Spring break seems to come at just the right time every year, just when we have hit our limit of late nights, early classes, too many fast-approaching deadlines and time with the the same people every day in and out. This year, in particular, I was ready for break. Partially, it could be due to the fact that this lovely winter has been the snowiest in the history of Ann Arbor. How lucky we are that we got to be here for that! The other big reason I wanted a break was to let myself live without evaluation. I know this may sound strange, but in my major (Musical Theatre), I’m judged every single second. Faculty are constantly critiquing not only our coursework (like scenes presented in class, journal entries, songs, dance combinations, etc), but every part of how we present ourselves from what we wear to how we say our names to how much makeup we wear. Even my writing assignments, whether in the Minor Class or in classes like Theatre History, are being evaluated and judged…in most cases with a letter grade assigning a judgement of value. So when March 1st rolled around, I was looking forward to a break from having my work judged. Little did I know that I would be spending part of my break studying just that.

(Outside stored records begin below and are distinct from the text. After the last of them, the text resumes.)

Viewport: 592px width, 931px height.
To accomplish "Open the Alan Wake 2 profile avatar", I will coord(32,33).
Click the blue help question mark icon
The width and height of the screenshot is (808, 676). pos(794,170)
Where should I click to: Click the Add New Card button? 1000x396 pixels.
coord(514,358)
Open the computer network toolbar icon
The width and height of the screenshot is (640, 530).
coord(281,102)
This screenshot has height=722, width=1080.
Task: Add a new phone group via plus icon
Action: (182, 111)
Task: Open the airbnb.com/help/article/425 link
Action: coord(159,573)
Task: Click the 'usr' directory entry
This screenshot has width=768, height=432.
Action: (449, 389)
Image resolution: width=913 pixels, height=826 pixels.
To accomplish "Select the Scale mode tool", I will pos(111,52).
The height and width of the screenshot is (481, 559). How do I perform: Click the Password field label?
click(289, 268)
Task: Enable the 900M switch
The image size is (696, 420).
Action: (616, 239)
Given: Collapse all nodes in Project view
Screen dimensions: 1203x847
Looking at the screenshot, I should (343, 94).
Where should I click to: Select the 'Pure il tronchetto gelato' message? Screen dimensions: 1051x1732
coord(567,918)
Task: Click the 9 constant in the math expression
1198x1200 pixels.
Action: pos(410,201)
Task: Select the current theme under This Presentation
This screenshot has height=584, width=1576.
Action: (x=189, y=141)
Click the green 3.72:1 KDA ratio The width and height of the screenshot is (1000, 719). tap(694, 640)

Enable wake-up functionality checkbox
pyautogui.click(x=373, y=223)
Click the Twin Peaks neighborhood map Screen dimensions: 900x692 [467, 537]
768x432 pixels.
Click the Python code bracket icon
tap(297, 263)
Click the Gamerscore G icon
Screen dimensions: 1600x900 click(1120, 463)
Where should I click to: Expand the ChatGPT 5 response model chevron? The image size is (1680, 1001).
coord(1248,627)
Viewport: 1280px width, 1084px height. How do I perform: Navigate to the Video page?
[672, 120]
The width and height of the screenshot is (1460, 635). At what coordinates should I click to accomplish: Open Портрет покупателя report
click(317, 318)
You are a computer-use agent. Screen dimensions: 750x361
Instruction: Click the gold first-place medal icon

My acting teacher assigned a book called The Inner Game of Tennis , by W. Timothy Gallwey, over break. At first, I was a little bitter that I had an entire book to read over break. Being as uncoordinated as I am, I was also not convinced that I was going to gain a whole lot from a book about tennis. But, it turned out that it opened my eyes up to detrimental attitude habits, formed from the performance pressure of being judged, that are getting the way of my schoolwork, performing, relationships and drumroll please….my writing! Gallwey uses the game of tennis as a way to explain the way our judgmental attitudes get in the way of our performance, whether on the tennis court, stage, boardroom or classroom. He introduces the concept of Self One, which tells us what to do, and Self Two, which does the actual doing. When the Self One controls the Self Two through phrases like “Why can’t you get this?”, “You’re worthless” or “This is so easy and you’re having so much trouble!” and creates feelings of self-doubt, guilt and anxiety and interferes with concentration. He explores these concepts in many ways and brings up brilliant ideas. Yet, my favorite was the idea of looking at our work and progress in an observational way without judging it as good or bad. This shift in attitude has been huge in my performance work and personal life. I think it can be equally as powerful in our writing.
How often do we, as writers, judge our work as poor and start to beat ourselves up? We get frustrated when we can’t get the words to come like we want them to and we may begin to doubt ourselves as writers. Sometimes we throw a piece out or quit trying because we begin to think we aren’t capable of making it work. We judge what we wrote as “bad” instead of looking at it in an observational light and simply noting what works and what doesn’t, accepting that we are gifted writers and that the piece of writing is what it is. There is nothing inherently wrong with our writing. It’s in a process and we must see it for what it is, nothing more or less, and go from there to make changes. Isn’t this the point of shitty first drafts and rounds and rounds of revising? To give ourselves the allowance to be who we are, imperfect and learning beings? For me, this is reassuring as a person and as a writer, that we all struggle to quiet our perfectionist Self One so that our Self Two can revel in freedom from pressure and judgement and find its voice. For I think that it’s when we listen to our Self Two that we truly can write as we were made to.